→ **DESCRIPTION OF THE TASK**
Look below for the line that contains "Click the short red vertical plane handle", and write out exactly that line and all remaining lines of the listing, omitting pictures.

Start of Block

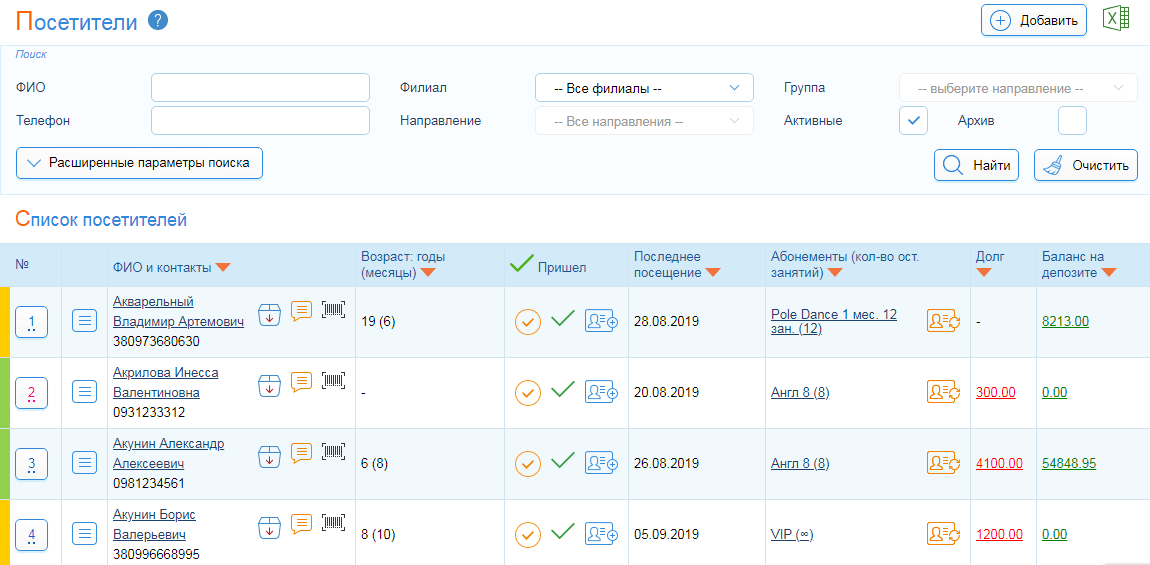Image resolution: width=1150 pixels, height=565 pixels.
Task: Open the Направление dropdown
Action: click(x=644, y=121)
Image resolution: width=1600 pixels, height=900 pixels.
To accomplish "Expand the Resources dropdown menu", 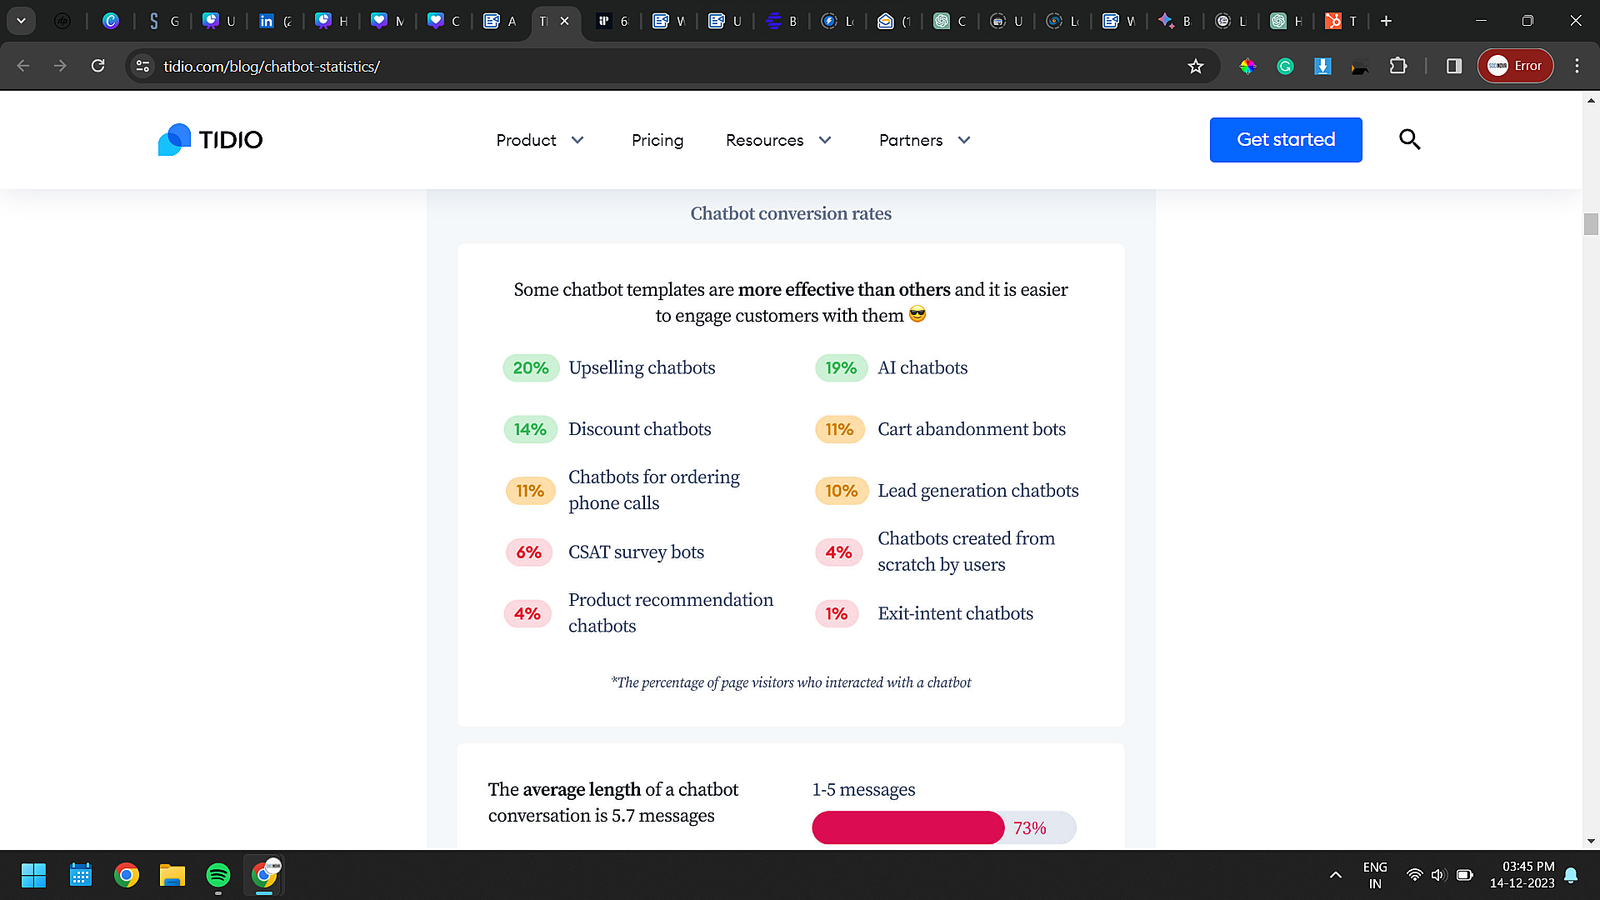I will click(778, 140).
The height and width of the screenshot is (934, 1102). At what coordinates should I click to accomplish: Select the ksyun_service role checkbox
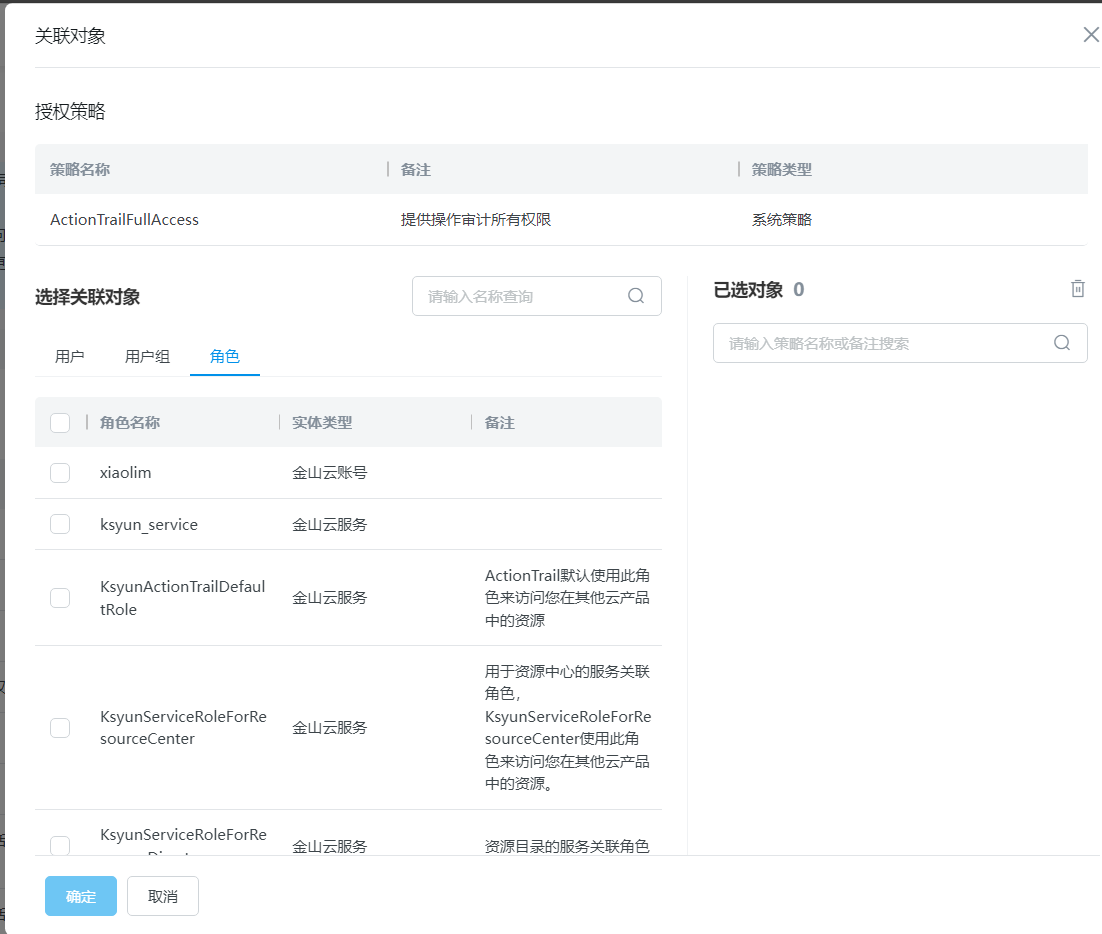[60, 524]
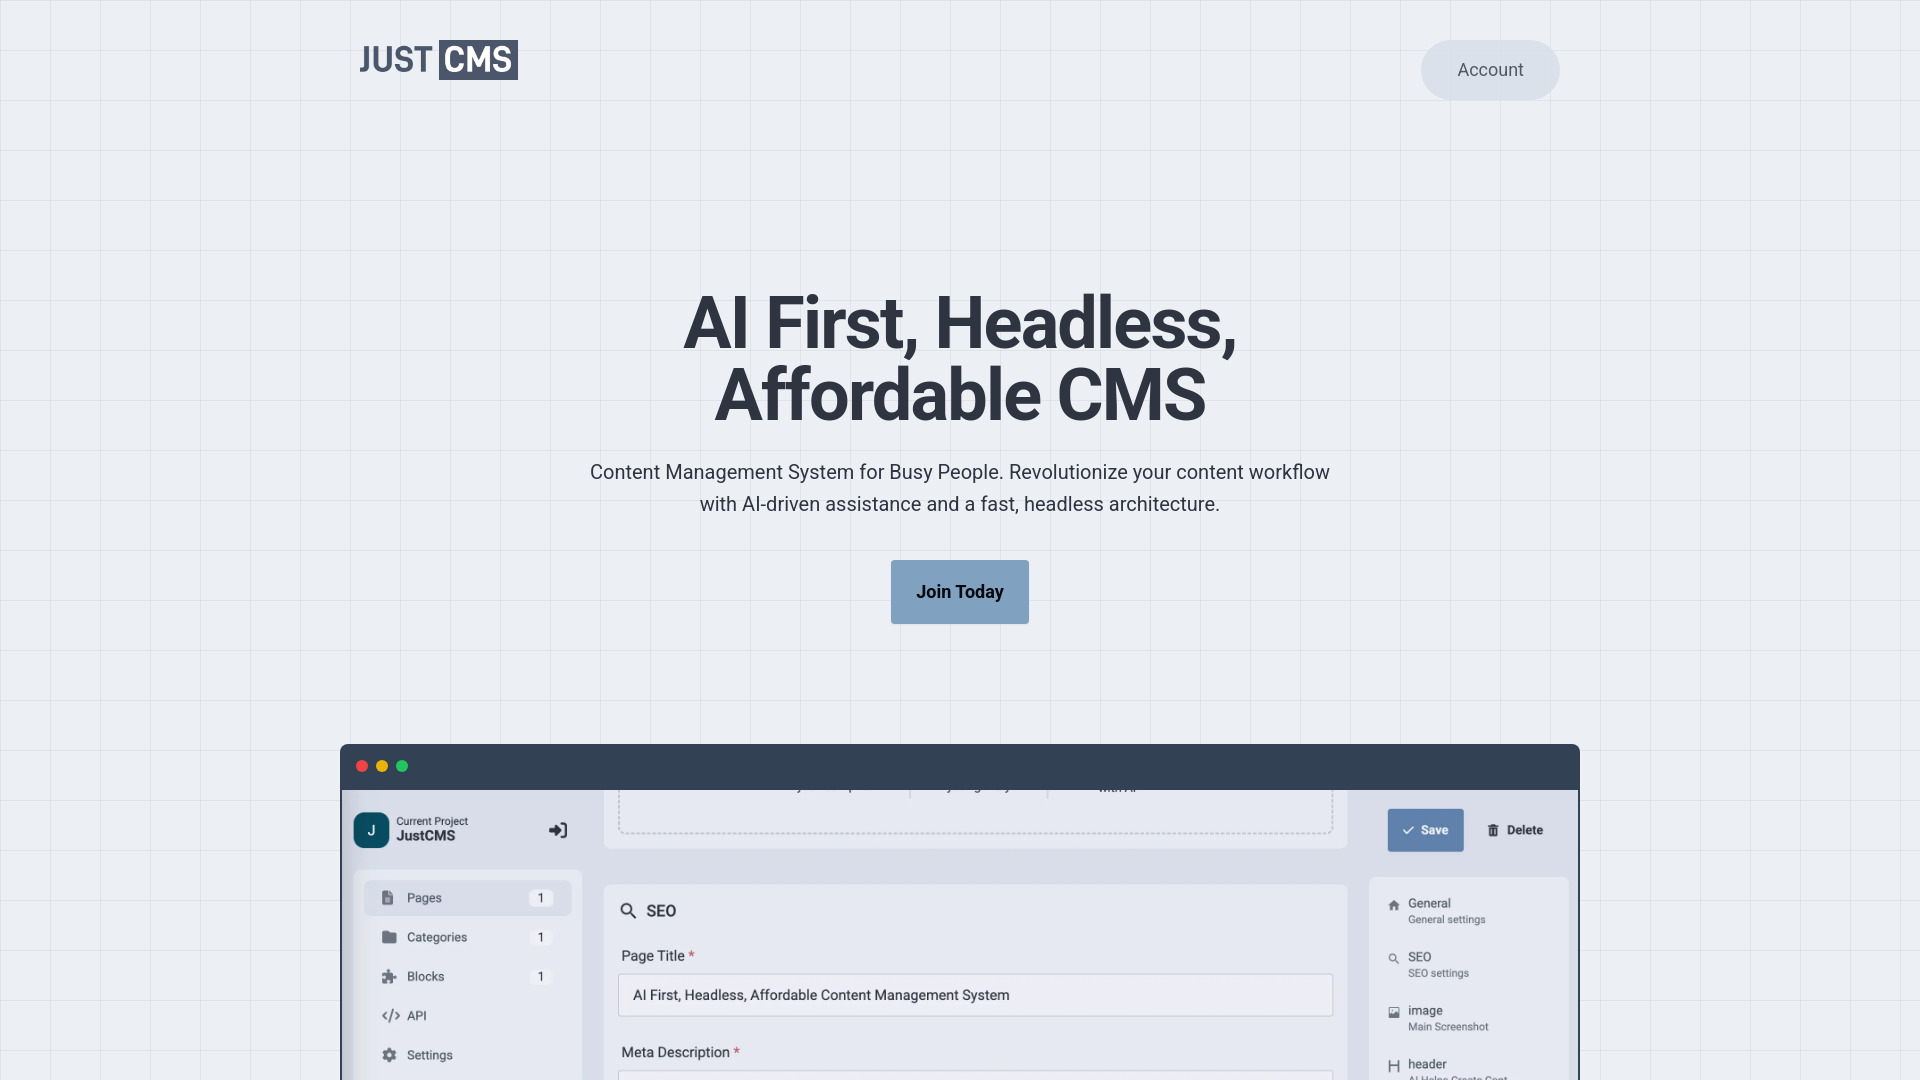Expand the image section in right panel

coord(1466,1017)
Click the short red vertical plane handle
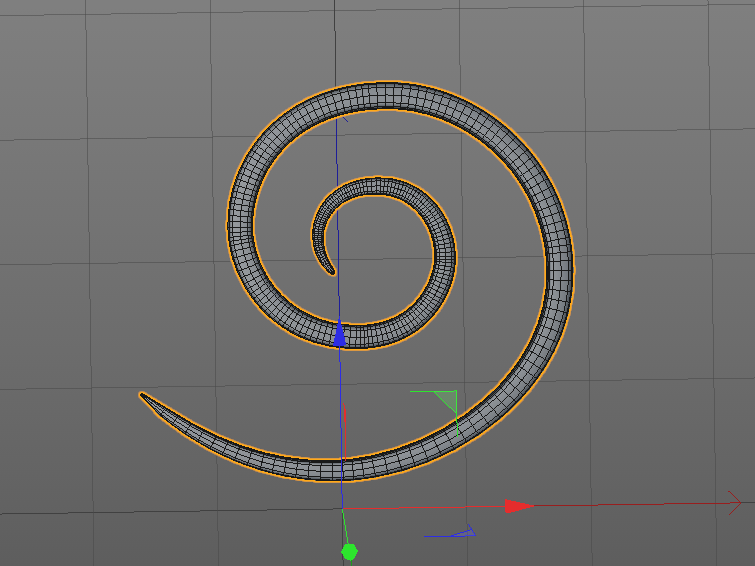Viewport: 755px width, 566px height. pos(345,432)
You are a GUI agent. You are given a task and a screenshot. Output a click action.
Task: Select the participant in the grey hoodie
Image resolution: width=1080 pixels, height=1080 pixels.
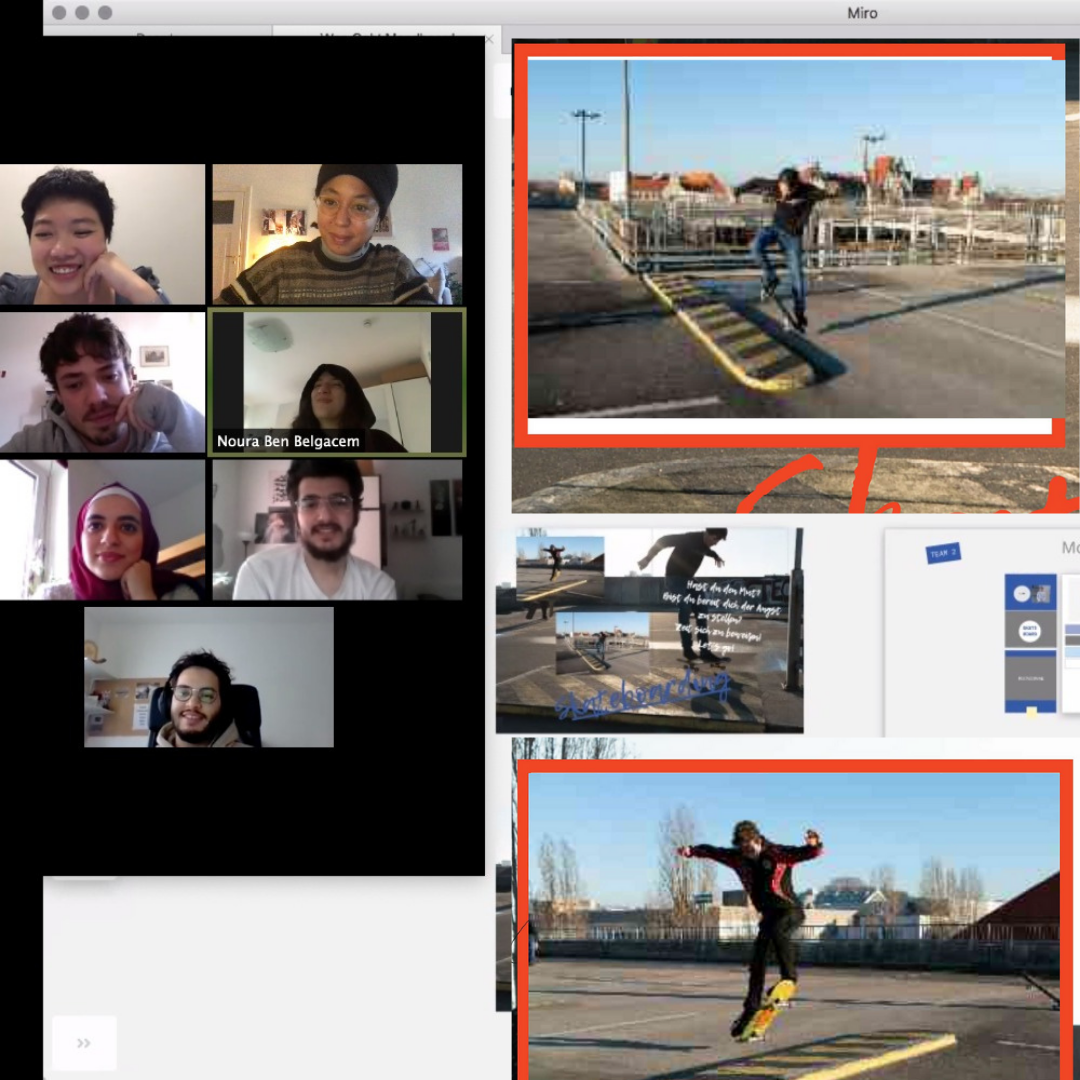(x=102, y=382)
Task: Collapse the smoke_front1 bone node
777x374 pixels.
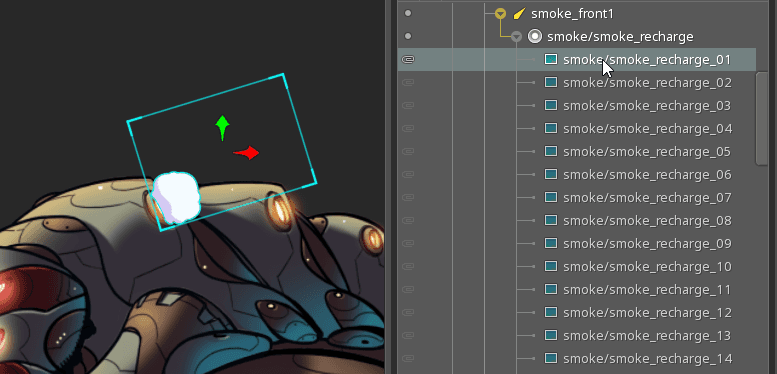Action: pos(500,14)
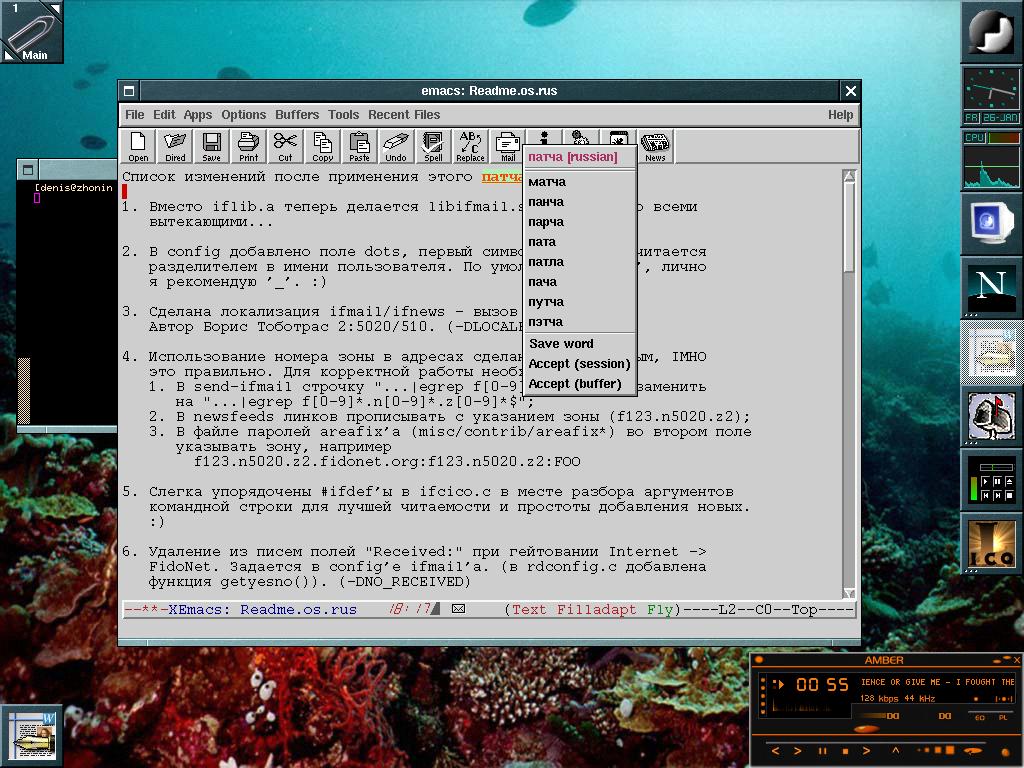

End of Block

→ **ANSWER TO THIS EXERCISE**
Click the short red vertical plane handle
Viewport: 755px width, 566px height. pos(345,432)
You are a GUI agent. You are given a task and a screenshot. Output a click action.
Task: Select the participant in the grey hoodie
Image resolution: width=1080 pixels, height=1080 pixels.
(x=102, y=382)
Task: Collapse the smoke_front1 bone node
777x374 pixels.
Action: pos(500,14)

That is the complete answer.